During supper, news came of the birth of a Royal Prince, whereupon, the daughter of the Head of the Counting House christened one of the largest vats, after ship’s fashion, “The Prince of Wales.”  Twenty-five years later, when the late King Edward visited the Brewery, the Senior Partner had the honour of drawing him a glass of stout from this vessel.

In 1873, Truman’s acquired their brewery at Burton-on-Trent for the purpose of supplying Burton-brewed ales; this placed them in the position of London brewers able to brew their Pale Ales in Burton and their Mild Ales and Stouts in London.

In 1889, it was decided to turn the partnership into a limited liability company, and since this time the business has developed greatly, the Company having acquired depots and houses in many parts of the Kingdom.
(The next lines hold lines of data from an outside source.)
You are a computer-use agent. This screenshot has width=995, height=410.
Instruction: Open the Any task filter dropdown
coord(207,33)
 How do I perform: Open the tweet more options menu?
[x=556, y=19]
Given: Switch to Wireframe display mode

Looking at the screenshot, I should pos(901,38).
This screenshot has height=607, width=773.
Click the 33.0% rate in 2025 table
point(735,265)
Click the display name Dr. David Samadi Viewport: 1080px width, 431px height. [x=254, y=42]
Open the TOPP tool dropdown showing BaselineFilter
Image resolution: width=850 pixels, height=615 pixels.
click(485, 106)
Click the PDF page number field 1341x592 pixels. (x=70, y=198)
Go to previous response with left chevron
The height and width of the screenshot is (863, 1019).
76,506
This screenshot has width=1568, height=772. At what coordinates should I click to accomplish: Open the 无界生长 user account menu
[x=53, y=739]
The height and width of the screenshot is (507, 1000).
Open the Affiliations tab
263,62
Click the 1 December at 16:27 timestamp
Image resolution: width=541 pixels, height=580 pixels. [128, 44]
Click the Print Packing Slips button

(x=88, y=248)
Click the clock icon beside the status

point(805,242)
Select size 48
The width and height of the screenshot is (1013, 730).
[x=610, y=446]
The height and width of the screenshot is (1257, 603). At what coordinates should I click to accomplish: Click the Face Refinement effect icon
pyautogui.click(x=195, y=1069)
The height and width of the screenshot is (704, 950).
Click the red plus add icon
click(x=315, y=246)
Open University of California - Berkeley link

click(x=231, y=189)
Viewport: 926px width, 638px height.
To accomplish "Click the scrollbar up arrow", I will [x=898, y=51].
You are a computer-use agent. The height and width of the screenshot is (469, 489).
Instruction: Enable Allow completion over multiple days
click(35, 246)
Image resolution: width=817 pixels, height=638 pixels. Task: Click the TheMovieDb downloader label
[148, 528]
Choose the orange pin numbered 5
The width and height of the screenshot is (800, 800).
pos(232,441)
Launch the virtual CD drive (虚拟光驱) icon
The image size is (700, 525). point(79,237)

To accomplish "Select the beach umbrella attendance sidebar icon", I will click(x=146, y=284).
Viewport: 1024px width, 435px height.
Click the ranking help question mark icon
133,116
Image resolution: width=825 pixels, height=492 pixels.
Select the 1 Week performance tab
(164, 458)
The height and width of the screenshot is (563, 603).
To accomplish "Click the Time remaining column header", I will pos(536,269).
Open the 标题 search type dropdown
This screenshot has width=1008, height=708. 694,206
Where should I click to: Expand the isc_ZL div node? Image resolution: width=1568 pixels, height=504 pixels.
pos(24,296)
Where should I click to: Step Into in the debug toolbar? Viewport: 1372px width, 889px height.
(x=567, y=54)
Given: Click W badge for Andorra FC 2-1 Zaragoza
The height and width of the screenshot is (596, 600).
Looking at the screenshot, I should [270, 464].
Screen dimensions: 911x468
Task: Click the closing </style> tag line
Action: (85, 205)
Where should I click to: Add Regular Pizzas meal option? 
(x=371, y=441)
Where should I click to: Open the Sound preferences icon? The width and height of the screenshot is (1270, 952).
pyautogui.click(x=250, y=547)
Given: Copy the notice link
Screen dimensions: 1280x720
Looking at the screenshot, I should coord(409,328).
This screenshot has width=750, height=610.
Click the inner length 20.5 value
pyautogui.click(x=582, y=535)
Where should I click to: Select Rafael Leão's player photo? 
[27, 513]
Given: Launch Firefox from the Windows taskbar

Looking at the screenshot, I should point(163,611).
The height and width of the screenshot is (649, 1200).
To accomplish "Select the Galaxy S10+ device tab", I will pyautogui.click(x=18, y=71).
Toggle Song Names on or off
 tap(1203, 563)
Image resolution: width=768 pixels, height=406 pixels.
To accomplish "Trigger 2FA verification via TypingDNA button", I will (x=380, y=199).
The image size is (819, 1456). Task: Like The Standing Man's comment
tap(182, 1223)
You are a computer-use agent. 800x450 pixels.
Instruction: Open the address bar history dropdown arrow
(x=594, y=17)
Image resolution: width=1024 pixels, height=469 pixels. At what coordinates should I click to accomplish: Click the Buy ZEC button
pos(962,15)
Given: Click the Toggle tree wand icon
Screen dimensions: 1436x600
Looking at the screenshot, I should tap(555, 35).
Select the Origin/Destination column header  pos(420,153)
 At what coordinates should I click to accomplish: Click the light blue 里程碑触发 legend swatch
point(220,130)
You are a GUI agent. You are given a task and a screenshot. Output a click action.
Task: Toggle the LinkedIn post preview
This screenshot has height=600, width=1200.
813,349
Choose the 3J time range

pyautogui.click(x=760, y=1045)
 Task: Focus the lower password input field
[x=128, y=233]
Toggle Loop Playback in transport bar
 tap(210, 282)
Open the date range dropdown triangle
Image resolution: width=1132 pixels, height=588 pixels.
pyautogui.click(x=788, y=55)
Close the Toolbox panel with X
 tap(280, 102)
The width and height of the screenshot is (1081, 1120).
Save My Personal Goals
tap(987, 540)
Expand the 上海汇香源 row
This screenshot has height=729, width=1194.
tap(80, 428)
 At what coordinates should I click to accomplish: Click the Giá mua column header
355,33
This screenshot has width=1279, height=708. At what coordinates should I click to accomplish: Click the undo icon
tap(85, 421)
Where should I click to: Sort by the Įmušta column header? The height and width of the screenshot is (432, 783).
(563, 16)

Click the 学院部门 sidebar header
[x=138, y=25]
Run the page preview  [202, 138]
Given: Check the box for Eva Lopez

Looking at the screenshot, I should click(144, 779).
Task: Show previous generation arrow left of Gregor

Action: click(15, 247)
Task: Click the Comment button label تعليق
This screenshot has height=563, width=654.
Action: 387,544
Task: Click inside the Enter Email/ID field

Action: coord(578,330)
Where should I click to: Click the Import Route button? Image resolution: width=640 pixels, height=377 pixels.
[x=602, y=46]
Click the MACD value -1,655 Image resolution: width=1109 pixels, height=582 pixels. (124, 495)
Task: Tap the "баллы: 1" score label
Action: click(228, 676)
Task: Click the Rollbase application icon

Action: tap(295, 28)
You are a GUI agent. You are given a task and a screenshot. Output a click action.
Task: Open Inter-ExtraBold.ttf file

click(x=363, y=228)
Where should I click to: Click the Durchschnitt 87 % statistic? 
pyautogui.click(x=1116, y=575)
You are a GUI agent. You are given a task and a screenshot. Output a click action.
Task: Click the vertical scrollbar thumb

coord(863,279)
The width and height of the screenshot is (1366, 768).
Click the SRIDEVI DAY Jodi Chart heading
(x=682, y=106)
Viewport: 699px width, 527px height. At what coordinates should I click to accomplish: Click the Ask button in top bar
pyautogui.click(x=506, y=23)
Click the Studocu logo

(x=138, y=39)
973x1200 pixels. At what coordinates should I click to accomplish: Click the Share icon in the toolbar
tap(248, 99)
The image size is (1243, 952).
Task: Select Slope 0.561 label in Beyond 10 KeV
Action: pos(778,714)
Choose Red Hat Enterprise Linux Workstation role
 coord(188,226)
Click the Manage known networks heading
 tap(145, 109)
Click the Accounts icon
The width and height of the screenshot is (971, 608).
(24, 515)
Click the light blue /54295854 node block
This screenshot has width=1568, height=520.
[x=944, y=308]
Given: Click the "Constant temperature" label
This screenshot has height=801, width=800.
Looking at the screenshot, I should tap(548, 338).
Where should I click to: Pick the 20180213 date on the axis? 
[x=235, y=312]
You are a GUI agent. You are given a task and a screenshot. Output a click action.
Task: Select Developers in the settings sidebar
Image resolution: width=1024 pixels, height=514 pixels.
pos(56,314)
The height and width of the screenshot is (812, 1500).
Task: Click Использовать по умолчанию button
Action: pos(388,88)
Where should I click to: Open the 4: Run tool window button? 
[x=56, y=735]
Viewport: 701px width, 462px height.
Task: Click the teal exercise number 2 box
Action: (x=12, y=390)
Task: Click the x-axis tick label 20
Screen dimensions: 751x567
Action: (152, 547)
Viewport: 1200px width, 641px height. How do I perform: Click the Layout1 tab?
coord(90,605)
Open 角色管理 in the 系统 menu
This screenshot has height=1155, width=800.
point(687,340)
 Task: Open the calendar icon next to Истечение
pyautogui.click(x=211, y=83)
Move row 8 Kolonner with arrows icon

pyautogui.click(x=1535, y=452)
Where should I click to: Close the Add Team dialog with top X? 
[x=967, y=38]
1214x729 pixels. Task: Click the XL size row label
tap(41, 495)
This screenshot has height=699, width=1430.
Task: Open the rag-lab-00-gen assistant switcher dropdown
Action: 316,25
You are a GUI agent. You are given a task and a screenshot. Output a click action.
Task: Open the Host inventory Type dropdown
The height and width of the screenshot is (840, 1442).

Breweries have been absorbed within recent years, viz., Messrs. Mitchell & Aldous, of Kilburn, adding to the Company’s properties, Swansea United Breweries, and Messrs. Russell’s (Gravesend) Brewery with their houses in Kent and Essex.

Vast improvements have been made in the breweries—in fact important sections of the London brewery have been re-built within the last 14 years, and the latest types of brewing and bottling plant have been installed.

Edward North Buxton served as Chairman of the Company from 1897 to 1911.  He was a grandson of Sir Thomas Fowell Buxton, and in addition to excellent work at the Brewery will always be remembered for his part in preserving Epping, Hainault and Hatfield Forests for the use of the public.  He was a man of great energy, being member of the L.C.C. Board of Education, Member of Parliament, Member of Essex County Council, Chairman of Quarter Sessions, Chairman of Commons and Footpaths Association, and a pioneer in the preservation of the wild life of the Empire.  He died in 1924 at the age of 84.

John MacKenzie Hanbury was Chairman of the Company from 1911 until the time of his death in 1923, and like his predecessors was an ardent worker at the Brewery, a keen sportsman and big game hunter.

The firm has for many decades associated itself most closely with the Institute of Brewing and the late Mr. John M. Hanbury was President of the Federated Institutes in 1901-2: Mr. H. F. Buxton, one of the present managing directors, has been Vice-President for many years.  Mr. James Stenhouse, as head brewer, was President 1932-4, and is, of course, well known to members of the Institute as one of its most energetic and devoted supporters.  Some 30 members of the firm are members of the Institute.

Facts and figures relating to the breweries of olden times make interesting reading, amongst them, the chronicles of Alfred Barnard, and John Slater, one time Beadle and Cask Inspector of Brewers’ Hall.

Barnard relates that in 1886, his examination of old books and documents in the Muniment Chamber of Truman’s Brewery revealed many ledgers, stored away for more than a century, kept in cipher at about 1730, and he quotes the figure of 607,000 barrels as one year’s output of ale and porter about 1871.

Slater records our barrelage of 32,000 in 1782, and 313,000 in 1836 in which year apparently 90,000 qrs. of malt were mashed.

Accounts show that in 1853, malt mashed amounted to the pleasing figure of 141,000 qrs., and if the gravity and palate of those gyles may be imagined, surely they were the days when truly it could be said: “A quart of ale is a dish for a king.”